(Lesetext):
————————

So klingen die Fakten, aber wie ist die soziale und psychologische Wirklichkeit? Es gibt Menschen, die müssten dringend operiert werden, wollen es aber nicht, und umgekehrt gibt es solche, die wollen partout operiert werden, aber müssen es gar nicht. Es gebe Fälle, wo er sagen müsse: „Warten Sie besser nicht mehr allzu lange. Es wird Ihnen nicht erspart bleiben und durch Warten gewinnt man nichts.“ Die Arthrose mache nicht nur Schmerzen, sondern schränke auch die Bewegung ein. Und das zunehmend.  Handeln ist also zuweilen dringend nötig.

Umgekehrt herrsche zuweilen die Vorstellung, dass der Bewegungsapparat „so was Mechanisches“ sei. Daraus erwachse der Irrglaube, dass die Chirurgie eine Art Reparaturwerkstatt sei. Der Körper sei nur ein mechanisches Teil, das müsse man nur ordentlich reparieren, und dann funktioniere alles wieder besser als je zuvor. Jürgen Degreif: „Was beim Auto so sein mag, das ist beim menschlichen Körper nicht so. Das ist ein biologisches System“, in dem auch die Heilkraft der Natur eine große Rolle spiele. Im Einzelfall sei es daher tatsächlich manchmal gut, eine Operation zu vermeiden oder zu verschieben.

————————

(Selbst ausprobieren): Führe den Lesetext über Operationen bei Arthrose im Anschluss an seinen letzten Satz fort.

————————

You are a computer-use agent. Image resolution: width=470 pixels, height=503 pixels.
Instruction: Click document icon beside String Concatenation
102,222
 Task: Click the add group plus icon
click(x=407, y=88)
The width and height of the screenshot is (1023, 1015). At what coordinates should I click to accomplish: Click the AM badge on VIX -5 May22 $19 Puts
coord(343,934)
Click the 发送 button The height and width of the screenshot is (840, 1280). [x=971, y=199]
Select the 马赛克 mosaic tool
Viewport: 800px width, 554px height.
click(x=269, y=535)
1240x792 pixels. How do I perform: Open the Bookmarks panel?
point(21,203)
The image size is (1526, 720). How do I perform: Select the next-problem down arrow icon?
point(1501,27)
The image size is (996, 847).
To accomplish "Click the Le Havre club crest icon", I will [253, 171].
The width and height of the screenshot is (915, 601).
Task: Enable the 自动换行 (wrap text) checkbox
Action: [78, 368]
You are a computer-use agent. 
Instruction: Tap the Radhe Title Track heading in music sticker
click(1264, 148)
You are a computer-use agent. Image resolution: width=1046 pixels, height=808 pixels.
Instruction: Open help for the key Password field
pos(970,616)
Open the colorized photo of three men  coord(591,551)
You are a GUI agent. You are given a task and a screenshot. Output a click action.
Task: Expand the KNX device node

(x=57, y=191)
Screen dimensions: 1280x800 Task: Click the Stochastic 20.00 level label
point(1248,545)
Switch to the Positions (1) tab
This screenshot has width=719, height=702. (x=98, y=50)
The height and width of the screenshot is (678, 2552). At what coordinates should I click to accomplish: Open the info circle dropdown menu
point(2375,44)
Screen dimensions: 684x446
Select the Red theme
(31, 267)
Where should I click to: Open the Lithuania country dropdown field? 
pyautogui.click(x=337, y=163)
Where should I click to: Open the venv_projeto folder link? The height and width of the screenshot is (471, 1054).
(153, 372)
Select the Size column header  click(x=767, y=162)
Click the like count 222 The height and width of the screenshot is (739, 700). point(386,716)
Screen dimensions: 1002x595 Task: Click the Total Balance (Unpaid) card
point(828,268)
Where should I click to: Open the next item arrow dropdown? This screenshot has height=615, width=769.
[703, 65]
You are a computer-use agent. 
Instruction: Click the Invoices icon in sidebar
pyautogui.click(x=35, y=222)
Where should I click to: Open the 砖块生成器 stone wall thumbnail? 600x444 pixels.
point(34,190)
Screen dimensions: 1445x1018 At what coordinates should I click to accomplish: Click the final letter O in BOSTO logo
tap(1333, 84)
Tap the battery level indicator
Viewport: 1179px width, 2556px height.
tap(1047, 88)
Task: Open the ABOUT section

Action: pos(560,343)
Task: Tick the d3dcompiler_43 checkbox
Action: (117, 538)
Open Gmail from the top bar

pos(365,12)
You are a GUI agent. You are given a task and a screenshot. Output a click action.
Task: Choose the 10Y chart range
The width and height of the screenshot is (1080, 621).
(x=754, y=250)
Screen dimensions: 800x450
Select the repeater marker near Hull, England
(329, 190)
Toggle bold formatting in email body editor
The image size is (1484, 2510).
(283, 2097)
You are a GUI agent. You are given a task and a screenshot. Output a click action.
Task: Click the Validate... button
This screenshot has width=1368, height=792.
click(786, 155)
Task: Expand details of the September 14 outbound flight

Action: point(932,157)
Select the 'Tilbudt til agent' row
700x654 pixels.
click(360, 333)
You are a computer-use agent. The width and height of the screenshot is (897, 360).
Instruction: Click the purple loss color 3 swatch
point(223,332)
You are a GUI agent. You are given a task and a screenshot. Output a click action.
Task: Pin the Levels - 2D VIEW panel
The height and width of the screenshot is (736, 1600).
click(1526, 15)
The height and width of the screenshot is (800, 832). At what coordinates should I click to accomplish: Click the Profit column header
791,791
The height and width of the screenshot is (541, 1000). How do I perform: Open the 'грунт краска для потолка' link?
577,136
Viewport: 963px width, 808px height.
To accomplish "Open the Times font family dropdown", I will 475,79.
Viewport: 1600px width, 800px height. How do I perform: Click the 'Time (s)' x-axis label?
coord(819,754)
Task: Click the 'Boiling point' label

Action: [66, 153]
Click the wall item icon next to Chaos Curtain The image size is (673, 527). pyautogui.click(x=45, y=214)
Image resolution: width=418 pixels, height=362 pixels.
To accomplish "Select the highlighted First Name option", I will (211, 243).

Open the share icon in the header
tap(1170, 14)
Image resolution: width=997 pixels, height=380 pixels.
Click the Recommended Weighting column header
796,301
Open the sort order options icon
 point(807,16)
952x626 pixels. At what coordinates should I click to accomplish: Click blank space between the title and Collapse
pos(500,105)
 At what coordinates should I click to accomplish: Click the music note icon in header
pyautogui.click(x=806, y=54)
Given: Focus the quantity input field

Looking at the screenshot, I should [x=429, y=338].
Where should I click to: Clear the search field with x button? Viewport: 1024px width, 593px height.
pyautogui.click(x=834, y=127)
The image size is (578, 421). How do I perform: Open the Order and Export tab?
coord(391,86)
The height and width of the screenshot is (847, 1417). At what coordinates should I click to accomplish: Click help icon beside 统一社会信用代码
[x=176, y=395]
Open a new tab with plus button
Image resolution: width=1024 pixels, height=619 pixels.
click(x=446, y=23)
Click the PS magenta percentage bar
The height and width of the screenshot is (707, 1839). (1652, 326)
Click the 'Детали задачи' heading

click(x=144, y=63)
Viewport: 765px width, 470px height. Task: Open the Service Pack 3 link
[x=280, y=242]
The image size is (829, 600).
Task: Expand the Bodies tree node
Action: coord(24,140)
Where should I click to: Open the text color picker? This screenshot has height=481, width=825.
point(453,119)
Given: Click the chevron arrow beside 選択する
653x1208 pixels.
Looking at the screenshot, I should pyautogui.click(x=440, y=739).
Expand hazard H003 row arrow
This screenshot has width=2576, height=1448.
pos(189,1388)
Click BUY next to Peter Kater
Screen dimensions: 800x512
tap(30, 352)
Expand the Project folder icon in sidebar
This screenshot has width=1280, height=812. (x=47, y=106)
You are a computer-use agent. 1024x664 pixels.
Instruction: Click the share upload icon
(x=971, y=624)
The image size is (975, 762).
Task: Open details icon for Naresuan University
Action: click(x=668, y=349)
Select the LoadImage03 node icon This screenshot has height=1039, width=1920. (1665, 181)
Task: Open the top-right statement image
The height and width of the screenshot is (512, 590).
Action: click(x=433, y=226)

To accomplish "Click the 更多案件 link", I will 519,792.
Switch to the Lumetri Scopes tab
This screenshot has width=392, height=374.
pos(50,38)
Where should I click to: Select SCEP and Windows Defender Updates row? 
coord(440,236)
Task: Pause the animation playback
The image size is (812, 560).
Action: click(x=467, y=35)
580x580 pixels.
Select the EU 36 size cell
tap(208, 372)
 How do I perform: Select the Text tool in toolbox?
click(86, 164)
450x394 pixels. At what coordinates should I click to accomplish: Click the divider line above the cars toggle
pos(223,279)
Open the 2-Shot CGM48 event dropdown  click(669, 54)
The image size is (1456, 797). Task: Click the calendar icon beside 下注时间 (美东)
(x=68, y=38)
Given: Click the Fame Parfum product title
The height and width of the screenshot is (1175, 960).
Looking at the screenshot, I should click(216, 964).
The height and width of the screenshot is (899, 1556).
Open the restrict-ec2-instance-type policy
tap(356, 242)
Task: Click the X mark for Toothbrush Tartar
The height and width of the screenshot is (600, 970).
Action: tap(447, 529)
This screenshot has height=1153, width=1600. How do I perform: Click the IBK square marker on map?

————————

(Ergebnis der Aufgabe):
Viel vermeiden lässt sich auch im Vorfeld, selbst dann, wenn man schon nicht mehr gesund ist. Das Rezept, das sowohl der Chirurg als auch die Yoga-Lehrerin ausstellen, ist denkbar einfach: bewegen! „Wir wissen heute alle, dass wir viel zu viel sitzen und uns viel zu wenig bewegen“, erklärt Hausser. „Das Sitzen ist das neue Rauchen.“

Sitzen ohne Ausgleich macht unbeweglich. Gerade bei älteren Menschen sei es häufig so, dass eine mangelnde Stabilität und der Rückgang der Muskulatur dazu  führen, das Gleichgewicht zu verlieren und hinzufallen – und sich schlimmstenfalls einen Knochen zu brechen. Hausser erklärt: „Je stabiler ich aufgestellt bin, umso größer ist die Chance, einen Sturz zu vermeiden.“ Yoga kann dabei helfen. „Hier geht es viel um Balance, um Gleichgewicht. Nicht nur auf der körperlichen Ebene, aber auch.“

Tatsächlich hat das Yoga einen anderen Anspruch als reine Gymnastik, so Hausser. Die Gymnastik oder Pilates ziele darauf, bestimmte Muskeln und Körperteile zu stärken. Im Yoga übe  man Asanas, das sind bestimmte Haltungen in Verbindung mit einem bestimmten Atemfluss. Dabei sei es wichtig, dass die Haltung sowohl stabil als auch angenehm empfunden werde. Yoga ist kein Wettbewerb im Sinne von schneller, weiter, höher, sondern eine hochindividuelle Übung, die dazu führen soll, sich einfach nur besser zu fühlen. Und zwar im doppelten Sinne: sowohl als Annehmlichkeit als auch als Selbsterfahrung. Insgesamt verfolge Yoga einen ganzheitlichen Ansatz. Letzten Endes gehe es darum, sich auf körperlicher und auf geistiger Ebene gesund zu halten und sich seinem eigenen Selbst näher zu bringen.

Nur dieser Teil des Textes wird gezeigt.